=== Short problem ===
Could you output the material below line for line, leaving out the pictures?

— BEGIN Items —

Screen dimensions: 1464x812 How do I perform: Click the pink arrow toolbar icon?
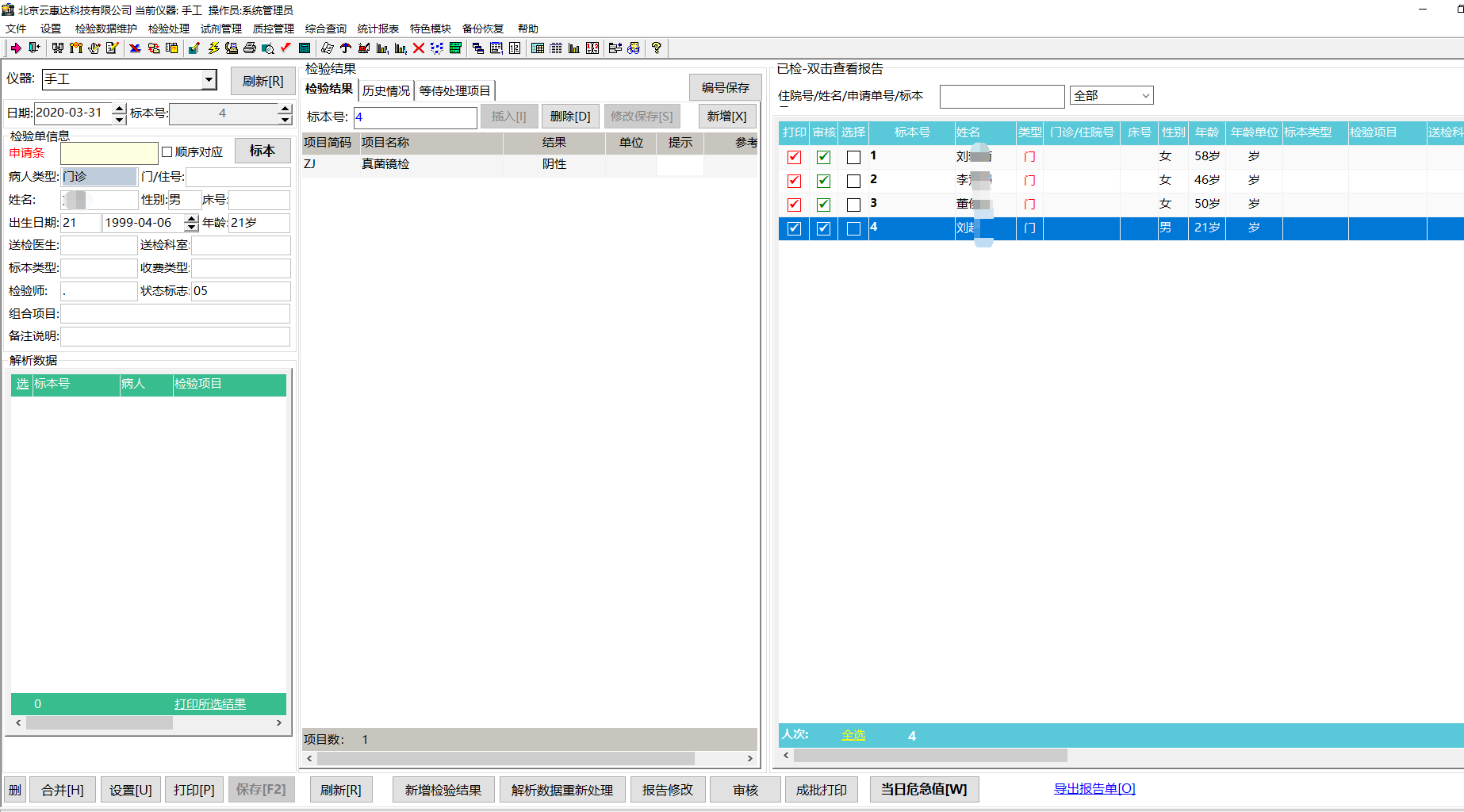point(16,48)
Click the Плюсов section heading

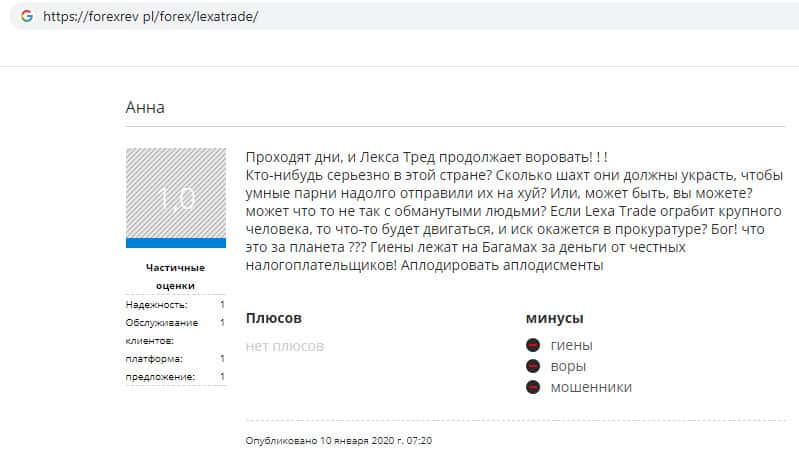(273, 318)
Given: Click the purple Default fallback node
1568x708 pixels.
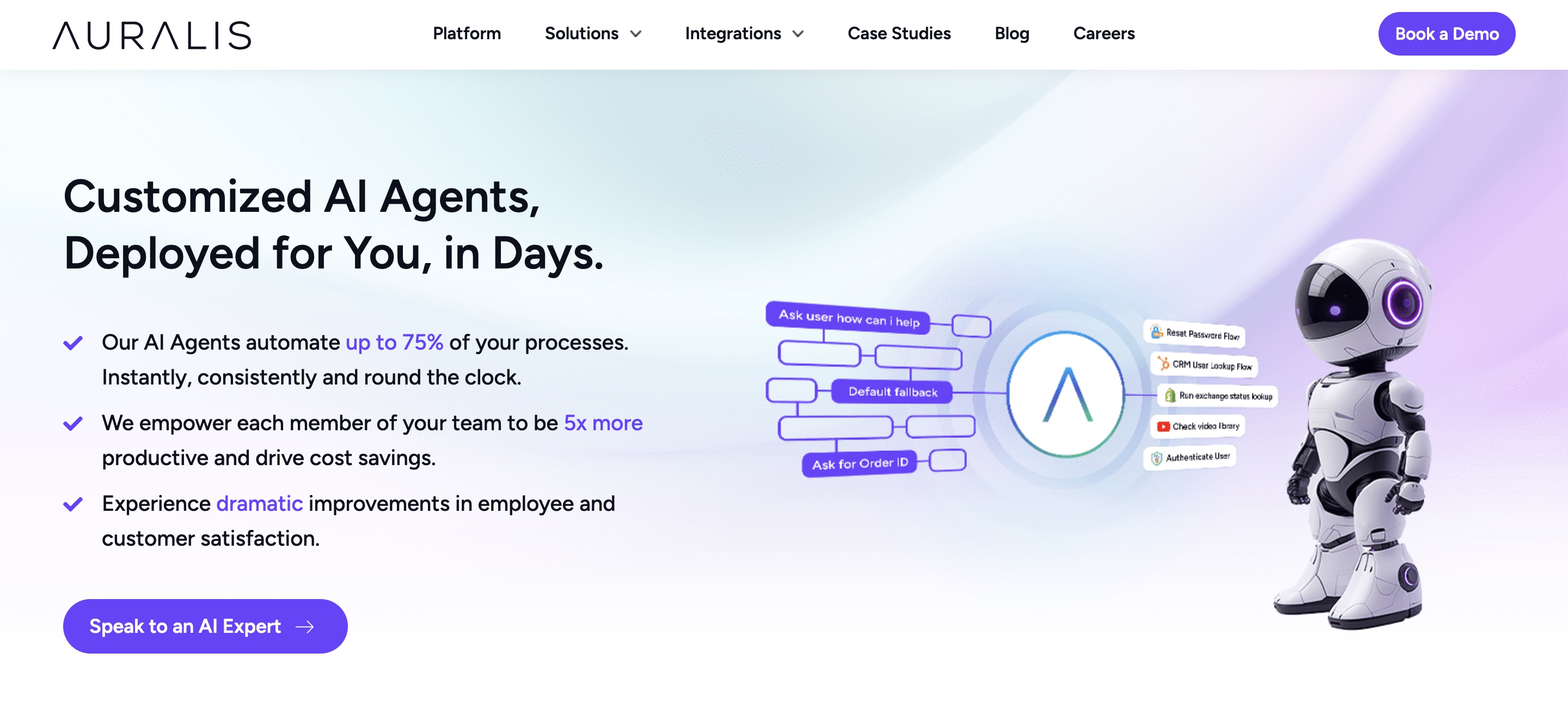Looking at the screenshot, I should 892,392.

— END Items —

=== Task solution ===
Screen dimensions: 1464x812 How do I perform: Click the pink arrow toolbar icon?
point(16,48)
Click the Плюсов section heading

(273, 318)
Given: Click the purple Default fallback node
1568x708 pixels.
Looking at the screenshot, I should 892,392.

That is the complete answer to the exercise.